The response should hold each line from the entries below where "computer" is found.

= Beginning of Section =

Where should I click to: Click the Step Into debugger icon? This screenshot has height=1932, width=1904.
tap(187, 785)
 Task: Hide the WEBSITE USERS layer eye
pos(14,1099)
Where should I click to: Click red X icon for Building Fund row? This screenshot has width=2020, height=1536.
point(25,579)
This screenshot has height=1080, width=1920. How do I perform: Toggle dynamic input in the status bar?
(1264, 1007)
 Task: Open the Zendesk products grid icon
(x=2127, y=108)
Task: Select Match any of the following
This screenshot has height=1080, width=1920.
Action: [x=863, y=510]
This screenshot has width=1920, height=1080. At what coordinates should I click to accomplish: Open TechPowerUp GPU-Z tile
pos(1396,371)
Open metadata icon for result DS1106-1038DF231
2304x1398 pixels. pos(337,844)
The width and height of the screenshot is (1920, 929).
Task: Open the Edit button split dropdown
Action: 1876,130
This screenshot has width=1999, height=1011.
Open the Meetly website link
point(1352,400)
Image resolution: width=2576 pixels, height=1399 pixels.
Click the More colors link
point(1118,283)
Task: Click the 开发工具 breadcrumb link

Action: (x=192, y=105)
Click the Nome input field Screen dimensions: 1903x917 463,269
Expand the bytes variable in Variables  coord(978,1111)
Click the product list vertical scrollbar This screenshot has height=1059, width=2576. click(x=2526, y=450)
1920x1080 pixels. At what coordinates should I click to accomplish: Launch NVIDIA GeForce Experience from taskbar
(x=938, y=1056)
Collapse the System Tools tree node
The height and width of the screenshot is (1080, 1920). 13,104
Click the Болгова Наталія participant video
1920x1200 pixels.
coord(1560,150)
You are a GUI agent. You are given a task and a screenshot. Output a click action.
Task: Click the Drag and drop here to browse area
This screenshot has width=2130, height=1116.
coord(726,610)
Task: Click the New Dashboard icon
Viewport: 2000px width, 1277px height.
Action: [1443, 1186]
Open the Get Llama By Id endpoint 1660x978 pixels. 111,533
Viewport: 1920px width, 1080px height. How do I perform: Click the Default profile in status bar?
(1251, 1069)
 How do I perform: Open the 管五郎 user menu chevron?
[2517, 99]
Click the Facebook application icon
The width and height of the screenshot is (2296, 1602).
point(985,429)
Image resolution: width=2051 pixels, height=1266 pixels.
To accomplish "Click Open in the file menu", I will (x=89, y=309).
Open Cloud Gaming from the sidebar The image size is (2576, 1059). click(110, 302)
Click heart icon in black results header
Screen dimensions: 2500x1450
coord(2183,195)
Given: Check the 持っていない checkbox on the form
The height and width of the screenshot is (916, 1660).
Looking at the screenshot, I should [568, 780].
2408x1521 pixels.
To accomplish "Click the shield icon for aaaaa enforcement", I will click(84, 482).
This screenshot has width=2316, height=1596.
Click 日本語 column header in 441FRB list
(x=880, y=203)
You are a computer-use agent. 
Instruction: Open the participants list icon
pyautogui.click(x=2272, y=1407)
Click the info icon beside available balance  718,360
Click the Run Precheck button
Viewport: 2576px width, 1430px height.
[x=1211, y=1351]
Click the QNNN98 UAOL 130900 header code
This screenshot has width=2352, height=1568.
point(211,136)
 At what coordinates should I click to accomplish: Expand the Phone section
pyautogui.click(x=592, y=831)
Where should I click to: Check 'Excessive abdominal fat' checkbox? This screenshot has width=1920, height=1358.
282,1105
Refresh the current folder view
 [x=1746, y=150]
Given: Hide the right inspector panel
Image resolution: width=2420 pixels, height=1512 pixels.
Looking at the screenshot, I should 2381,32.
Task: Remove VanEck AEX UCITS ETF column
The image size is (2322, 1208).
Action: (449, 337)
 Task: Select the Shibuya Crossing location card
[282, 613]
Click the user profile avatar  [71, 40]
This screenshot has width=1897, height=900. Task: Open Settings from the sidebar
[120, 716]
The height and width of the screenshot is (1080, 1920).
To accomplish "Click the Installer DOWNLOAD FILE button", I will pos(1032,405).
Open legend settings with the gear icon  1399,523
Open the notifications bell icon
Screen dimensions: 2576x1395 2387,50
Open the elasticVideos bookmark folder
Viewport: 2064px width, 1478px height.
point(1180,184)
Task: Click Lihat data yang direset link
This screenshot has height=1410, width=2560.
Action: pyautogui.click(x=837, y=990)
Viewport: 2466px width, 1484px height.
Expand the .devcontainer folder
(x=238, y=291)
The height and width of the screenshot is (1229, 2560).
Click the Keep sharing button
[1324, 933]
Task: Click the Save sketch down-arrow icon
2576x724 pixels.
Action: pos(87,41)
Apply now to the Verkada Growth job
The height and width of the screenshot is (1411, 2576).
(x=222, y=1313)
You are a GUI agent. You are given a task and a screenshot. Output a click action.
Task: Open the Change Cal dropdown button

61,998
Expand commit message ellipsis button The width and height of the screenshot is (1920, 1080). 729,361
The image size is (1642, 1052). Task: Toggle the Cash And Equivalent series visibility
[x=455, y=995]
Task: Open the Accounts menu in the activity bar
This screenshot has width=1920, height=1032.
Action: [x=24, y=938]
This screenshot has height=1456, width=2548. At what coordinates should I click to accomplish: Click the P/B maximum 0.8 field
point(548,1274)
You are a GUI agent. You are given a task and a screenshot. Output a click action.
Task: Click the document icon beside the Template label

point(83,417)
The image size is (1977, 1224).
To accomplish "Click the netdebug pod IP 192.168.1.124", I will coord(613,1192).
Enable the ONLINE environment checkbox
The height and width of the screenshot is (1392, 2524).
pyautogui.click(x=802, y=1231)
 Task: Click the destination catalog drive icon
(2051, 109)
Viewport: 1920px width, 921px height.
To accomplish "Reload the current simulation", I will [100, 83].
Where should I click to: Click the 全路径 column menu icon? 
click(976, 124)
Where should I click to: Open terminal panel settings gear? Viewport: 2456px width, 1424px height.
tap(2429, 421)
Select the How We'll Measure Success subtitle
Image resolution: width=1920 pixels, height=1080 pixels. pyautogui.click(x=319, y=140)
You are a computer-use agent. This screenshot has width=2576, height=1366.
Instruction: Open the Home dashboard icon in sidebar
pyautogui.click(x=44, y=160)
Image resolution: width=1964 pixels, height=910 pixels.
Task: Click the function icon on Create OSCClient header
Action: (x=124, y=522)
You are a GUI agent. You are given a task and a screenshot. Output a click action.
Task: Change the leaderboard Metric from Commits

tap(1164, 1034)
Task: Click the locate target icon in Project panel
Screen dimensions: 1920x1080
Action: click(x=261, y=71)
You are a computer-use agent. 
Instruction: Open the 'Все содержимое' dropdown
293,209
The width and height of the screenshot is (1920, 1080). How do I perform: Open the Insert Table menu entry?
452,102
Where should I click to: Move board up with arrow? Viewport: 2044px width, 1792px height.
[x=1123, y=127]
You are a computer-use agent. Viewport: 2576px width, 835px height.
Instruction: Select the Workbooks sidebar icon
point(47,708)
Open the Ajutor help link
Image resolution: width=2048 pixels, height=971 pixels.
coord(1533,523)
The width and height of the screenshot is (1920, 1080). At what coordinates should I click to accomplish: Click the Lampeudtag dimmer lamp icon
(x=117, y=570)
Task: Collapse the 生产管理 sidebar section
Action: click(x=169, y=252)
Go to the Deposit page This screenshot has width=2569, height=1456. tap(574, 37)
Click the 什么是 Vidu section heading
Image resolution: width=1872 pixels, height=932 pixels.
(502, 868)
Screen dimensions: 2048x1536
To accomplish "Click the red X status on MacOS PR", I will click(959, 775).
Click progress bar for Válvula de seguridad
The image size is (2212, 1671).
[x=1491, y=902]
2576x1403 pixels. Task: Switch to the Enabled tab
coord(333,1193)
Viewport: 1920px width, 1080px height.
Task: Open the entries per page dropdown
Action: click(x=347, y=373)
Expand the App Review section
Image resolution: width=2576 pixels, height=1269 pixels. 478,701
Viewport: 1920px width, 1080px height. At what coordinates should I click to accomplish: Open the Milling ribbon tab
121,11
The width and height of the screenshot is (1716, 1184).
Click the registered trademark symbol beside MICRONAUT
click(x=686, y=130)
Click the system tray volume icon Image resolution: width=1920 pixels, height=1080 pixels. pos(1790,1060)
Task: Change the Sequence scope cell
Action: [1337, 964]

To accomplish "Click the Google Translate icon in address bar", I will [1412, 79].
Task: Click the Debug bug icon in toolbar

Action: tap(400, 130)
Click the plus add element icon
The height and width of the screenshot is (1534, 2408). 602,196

= End of Section =

* [Exercise output]
You are a computer-use agent. 
You are a computer-use agent. This screenshot has width=2576, height=1366.
You are a computer-use agent. 
You are a computer-use agent. Viewport: 2576px width, 835px height.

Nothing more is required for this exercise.